WTVP President and CEO Lesley Matuszak said WTVP REMOTE was created to bring educational content to children living in rural, inner-city and under-priveleged areas without access to broadband.
“People assume every student has a computer, that every student has Internet, and that everybody has cable; that is not the case,” she said.
But, she said, most households do have a television. And starting Sept.1, K-12 students will be able to turn it on to watch content on a variety of subjects like math, science, reading, language arts and social studies.
That includes content produced inside the Peoria Riverfront Museum.
“So we would like to go in and record, put on John, the curators, other folks with expertise, so that students and anybody that’s interested in having this virtual tour can come in and experience it as if they were standing right there in the museum,” she said.
Whether they’re standing in the building or watching on a screen, visitors can expect to see the museum’s content begin to shift over the next few months.
The Restore Illinois plan included museums in Phase 4 of reopening, but issued guidance that museums close or modify all hands-on exhibits.
“The term ‘hands-on’ is probably over for a good amount of time,” said Bill Conger, the museum’s head curator. “And it’s a frustrating thing for museums who particularly have had a big stake in working with youth and kids with direct tactile interaction.”
The Peoria Riverfront Museum is one of those institutions. The IHSA Peak Performance gallery, the museum’s most popular and engaging exhibit, remains closed. So does Discovery World, the museum’s kid-centric activity center.
Those hands-on, team building-focused exhibits served an important function for the museum’s younger guests, noted Kate Schureman, the museum’s COO & VP of Administration.
“When we did studies for this facility, when we asked people of the Boomer generation and our generation --I’m an X-er--‘What does interactive mean,’ the answer was screens, you know, push screens and buttons,” she said.
But for Millennials and Generation Z, Schureman said, “they spend so much of their lives on screens that interactive means an opportunity to be with others, play with Legos, or fingerpaint, because they don’t get to do that at home.

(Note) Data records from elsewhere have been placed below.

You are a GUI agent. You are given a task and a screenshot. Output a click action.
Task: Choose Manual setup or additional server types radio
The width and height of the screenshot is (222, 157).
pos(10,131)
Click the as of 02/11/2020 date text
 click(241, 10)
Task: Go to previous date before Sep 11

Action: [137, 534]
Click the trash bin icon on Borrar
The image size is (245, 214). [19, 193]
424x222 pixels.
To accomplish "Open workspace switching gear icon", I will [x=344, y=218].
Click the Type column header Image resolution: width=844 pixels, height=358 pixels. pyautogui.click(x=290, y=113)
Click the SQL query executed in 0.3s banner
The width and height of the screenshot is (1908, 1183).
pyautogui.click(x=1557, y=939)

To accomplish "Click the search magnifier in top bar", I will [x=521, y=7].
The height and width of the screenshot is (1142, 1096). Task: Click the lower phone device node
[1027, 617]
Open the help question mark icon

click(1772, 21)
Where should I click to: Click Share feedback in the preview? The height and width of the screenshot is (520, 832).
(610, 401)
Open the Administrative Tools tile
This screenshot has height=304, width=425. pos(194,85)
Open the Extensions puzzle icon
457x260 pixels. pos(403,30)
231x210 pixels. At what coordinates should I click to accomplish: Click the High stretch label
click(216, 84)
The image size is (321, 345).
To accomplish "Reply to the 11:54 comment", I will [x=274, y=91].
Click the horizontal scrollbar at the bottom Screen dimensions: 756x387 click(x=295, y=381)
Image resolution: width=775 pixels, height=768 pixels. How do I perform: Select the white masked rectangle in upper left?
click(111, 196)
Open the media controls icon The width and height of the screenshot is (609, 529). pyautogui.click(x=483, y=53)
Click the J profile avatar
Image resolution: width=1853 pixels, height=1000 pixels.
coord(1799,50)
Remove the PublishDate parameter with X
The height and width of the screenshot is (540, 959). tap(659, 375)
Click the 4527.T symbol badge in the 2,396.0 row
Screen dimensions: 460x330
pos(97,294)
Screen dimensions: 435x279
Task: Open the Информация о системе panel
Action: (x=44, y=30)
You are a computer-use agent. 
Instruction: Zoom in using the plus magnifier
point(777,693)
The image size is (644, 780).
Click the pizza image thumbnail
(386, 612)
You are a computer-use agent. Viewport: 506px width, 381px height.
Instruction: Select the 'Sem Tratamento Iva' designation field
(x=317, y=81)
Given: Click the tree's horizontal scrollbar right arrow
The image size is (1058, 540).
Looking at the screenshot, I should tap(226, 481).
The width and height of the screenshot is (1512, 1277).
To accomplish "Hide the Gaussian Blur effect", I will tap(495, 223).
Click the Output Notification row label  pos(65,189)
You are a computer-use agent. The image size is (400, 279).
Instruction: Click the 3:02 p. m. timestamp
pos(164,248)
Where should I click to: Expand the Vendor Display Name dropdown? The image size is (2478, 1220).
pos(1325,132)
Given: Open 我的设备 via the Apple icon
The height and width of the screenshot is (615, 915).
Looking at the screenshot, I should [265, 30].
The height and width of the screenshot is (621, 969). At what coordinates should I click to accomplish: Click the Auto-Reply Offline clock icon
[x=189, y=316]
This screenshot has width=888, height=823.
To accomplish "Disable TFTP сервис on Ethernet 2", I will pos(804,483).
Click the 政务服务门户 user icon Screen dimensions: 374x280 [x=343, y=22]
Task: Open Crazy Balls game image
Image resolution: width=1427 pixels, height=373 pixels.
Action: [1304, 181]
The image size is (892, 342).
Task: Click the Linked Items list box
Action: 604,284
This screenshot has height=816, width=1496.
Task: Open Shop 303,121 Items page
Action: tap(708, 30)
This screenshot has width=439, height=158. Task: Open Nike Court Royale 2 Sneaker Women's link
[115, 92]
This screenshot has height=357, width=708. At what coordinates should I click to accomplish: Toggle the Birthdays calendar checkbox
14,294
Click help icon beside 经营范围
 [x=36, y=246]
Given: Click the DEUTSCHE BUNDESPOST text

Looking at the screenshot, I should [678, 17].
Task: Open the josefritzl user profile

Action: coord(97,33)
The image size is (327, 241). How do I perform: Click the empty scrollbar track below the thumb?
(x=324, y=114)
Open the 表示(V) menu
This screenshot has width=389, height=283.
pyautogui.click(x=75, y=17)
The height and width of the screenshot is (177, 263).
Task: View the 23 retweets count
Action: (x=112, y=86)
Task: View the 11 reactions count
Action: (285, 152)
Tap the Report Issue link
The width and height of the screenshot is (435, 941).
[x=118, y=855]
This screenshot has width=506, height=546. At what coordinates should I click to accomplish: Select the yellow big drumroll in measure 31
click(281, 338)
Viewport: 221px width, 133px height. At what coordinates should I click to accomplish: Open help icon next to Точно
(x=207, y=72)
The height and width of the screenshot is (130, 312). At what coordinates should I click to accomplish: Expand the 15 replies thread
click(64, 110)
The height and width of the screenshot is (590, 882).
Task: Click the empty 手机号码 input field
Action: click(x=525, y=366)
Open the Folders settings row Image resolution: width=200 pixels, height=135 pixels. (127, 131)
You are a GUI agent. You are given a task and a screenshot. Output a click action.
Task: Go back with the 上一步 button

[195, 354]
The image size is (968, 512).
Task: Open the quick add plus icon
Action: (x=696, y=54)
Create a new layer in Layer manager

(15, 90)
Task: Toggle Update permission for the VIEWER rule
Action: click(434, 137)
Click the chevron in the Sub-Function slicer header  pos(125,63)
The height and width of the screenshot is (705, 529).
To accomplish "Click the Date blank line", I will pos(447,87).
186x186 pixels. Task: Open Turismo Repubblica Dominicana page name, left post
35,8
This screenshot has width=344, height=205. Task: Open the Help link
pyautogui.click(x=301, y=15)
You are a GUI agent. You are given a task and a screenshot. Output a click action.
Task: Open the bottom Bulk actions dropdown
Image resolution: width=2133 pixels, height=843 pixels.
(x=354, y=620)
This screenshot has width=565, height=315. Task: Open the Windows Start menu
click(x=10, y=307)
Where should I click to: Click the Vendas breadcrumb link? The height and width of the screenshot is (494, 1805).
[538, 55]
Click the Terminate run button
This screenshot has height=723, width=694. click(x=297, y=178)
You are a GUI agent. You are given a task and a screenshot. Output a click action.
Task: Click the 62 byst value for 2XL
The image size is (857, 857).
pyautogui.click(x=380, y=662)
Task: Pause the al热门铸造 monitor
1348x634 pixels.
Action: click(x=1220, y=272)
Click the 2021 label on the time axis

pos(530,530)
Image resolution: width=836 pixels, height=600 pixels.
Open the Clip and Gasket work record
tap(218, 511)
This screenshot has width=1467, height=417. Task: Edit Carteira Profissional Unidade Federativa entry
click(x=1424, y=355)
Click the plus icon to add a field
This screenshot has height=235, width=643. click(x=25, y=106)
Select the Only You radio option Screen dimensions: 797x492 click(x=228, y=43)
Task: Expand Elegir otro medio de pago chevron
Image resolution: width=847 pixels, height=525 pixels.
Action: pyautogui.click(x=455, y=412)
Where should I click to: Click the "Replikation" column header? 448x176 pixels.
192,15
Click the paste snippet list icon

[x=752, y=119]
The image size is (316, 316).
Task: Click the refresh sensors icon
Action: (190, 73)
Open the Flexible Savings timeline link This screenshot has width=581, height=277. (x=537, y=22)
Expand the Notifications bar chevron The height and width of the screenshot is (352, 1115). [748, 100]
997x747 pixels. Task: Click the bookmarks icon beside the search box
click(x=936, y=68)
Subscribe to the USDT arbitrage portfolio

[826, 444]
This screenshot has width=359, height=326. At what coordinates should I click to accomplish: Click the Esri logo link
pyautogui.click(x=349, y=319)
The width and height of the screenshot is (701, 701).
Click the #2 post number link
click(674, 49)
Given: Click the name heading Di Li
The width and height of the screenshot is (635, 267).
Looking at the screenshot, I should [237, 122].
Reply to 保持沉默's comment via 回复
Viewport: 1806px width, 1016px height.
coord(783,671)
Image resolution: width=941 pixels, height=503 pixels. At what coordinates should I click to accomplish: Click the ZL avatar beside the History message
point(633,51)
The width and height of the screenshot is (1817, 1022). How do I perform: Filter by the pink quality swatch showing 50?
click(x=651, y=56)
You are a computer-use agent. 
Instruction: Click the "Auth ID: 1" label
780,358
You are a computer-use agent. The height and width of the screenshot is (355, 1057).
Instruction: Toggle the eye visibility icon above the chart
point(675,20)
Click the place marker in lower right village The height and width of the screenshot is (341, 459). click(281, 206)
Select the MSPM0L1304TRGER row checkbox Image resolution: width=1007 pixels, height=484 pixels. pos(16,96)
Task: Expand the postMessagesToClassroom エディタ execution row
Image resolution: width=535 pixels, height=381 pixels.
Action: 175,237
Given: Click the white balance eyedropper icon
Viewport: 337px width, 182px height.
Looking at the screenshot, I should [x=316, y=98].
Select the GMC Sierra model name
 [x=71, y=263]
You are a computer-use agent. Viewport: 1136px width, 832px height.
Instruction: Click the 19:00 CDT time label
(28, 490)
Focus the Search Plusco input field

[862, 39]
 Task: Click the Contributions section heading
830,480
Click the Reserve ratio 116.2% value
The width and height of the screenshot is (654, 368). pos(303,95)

Either they’re so structured with after-school activities, or mom and dad don’t want to have the house messed up, that they were looking at museums as places to do the stuff that we maybe did as kids.”
Schureman said many American museums followed the same cues from their guests, building large hands-on exhibits to encourage families to come in and play.
Thus museums all over the country are tasked with answering the same question: how can you be engaging without touching?
Conger said physical touch isn’t the only way to interpret “interactivity.”
“As we move forward in reimagining that, we have determined that it will be family-based, number one, encouraging interactivity between parents and children or children and grandparents, mentors, whoever happens to be with them,” he said.
That could mean building galleries that foster conversations between kids and adults, or that allow for movement-based activities similar to technology pioneered by Wii.
COVID-19 won’t change the fundamental nature of museums, Conger said.
“Museums are about objects, and objects help tell stories,” he said. “Without the objects, we’re really kind of out of fuel.”
But there can be no more business as usual, Conger said.
“If we think the old model is the only model, we’re mistaken,” he said. “Things will kind of level off again, but I think that’s actually a long way off, and museums I believe will be better off by taking these lessons now and moving forward.”